Valarie Kaur tells her own story of moving into activism immediately after 9/11 and her richly inspiring journey since. She writes that Revolutionary Love is the call of our times. Revolutionary Love is labor for others, for our opponents, for ourselves, for our future. It is practiced in community and each of us has a role. She offers 10 core teachings—Wonder, Grieve, Fight (nonviolent action), Rage, Listen, Reimagine, Breathe, Push, Transition, and Joy.

In the chapter “Reimagine” she asks:
What is your vision for our world?
Which institutions need to be reformed? Which need to be dismantled and rebuilt?
What might your roles be in this labor of Revolutionary Love?

In a TED Talk, Kaur introduces her work. She founded the Revolutionary Love Project to collaborate with other activists to help ground our social justice work in the ethic of love.


From Zadie Smith’s Intimations - (February 2021)

Published in 2020, Intimations contains reflections “on what has happened—and what should come next.”

“6. Darren

“That prejudice is most dangerous not when it resides in individual hearts and minds but when it is preserved in systems. For example: an educational system that proves unable to see a boy as a child, seeing him only as a potential threat. That any child who enters such a prejudiced system will be in grave danger. Be he ever so beautiful and talented, inspired and inspirational, loving and love—he can still be broken.”

The endpage of the book states:

All the author’s royalties will go to charity.
This edition benefits:

The Equal Justice Initiative

The COVID-19
Emergency Relief Fund
for New York


A Justice Testimony - (January 2021)

In his recent Pendle Hill Pamphlet (#465), Race, Systemic Violence, and Retrospective Justice: An African-American Quaker Scholar-Activist Challenges Conventional Narratives, Harold D. Weaver, Jr., makes the case for “a more robust, active justice testimony.” Starting in 2008, through his ministry, the BlackQuaker Project, an Ad Hoc Working Group within New England Yearly Meeting took up this concern. They formulated these queries, which appear in the pamphlet (pp. 29-30):

  • Do we need a Justice testimony in the Religious Society of Friends? Why and how might a Justice testimony help Friends in our spiritual and temporal practices?
  • What does “justice” mean to Friends?
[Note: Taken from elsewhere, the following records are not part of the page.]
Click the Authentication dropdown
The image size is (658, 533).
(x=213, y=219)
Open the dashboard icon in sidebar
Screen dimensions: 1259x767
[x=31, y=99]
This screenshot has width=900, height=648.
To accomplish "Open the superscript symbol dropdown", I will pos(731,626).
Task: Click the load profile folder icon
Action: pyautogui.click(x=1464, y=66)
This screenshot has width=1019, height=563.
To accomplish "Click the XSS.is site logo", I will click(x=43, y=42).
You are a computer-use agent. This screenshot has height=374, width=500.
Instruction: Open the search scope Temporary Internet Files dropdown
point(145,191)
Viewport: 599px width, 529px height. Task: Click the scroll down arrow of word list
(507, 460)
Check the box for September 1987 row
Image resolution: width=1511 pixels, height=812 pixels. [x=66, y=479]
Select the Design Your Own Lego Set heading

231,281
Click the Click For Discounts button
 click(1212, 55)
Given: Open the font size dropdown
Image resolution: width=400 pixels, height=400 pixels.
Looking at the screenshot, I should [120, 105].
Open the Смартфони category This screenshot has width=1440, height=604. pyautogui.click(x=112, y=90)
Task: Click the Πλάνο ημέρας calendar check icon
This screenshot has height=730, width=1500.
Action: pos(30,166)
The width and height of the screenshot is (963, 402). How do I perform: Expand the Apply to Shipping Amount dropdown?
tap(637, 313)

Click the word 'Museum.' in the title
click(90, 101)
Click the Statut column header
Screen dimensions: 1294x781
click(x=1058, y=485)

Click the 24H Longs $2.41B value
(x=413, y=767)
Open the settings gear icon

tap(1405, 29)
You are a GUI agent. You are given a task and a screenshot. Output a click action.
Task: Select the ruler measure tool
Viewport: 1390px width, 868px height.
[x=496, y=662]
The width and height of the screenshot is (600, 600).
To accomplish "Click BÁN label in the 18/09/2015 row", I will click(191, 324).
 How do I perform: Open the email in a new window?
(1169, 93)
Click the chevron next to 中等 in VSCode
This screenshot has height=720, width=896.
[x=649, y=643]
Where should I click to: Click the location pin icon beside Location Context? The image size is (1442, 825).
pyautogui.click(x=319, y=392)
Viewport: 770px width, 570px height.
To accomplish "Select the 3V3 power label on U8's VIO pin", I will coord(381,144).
How does our meeting respond to the need for justice?
  • If we disregard justice, what impact does it have on our spiritual lives and on our connection with the Divine?
  • What is the relationship between love and justice? Between living in the Spirit and seeking justice? If compassion is love in action, what is justice in action?
  • How does oppression dehumanize and dim the Light, both in oppressor and oppressed?